EXERCISE
Across the entries below, how many lines contain the string "value"? Give only the count.

[Collected data entries]

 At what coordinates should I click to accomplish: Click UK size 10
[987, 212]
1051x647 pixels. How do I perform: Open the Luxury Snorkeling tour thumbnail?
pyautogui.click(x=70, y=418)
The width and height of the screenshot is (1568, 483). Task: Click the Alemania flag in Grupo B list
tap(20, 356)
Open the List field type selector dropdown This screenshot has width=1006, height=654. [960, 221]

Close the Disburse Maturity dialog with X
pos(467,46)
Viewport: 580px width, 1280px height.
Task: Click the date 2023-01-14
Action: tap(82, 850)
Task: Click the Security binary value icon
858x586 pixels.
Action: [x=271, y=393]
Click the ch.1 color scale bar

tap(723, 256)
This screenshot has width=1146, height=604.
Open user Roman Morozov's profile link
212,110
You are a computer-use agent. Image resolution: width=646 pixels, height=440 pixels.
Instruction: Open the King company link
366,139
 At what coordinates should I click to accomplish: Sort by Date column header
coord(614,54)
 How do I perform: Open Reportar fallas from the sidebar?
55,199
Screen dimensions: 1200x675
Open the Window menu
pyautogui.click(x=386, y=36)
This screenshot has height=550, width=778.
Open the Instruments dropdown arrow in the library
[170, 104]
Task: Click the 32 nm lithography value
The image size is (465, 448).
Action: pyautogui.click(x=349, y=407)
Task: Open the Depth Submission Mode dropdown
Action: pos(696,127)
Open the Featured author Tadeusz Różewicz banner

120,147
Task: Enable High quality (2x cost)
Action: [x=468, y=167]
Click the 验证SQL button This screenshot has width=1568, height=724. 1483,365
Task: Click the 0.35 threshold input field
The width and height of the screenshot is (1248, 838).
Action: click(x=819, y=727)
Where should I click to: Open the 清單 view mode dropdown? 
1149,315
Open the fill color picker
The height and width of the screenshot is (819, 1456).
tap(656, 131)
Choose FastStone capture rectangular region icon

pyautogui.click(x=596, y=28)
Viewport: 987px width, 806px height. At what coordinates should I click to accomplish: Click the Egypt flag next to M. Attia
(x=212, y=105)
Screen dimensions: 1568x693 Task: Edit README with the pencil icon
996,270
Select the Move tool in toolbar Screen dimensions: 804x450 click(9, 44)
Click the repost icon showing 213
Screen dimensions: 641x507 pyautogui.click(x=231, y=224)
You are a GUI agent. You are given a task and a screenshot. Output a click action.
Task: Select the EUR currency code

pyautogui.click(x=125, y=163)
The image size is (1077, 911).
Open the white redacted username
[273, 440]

RESPONSE
2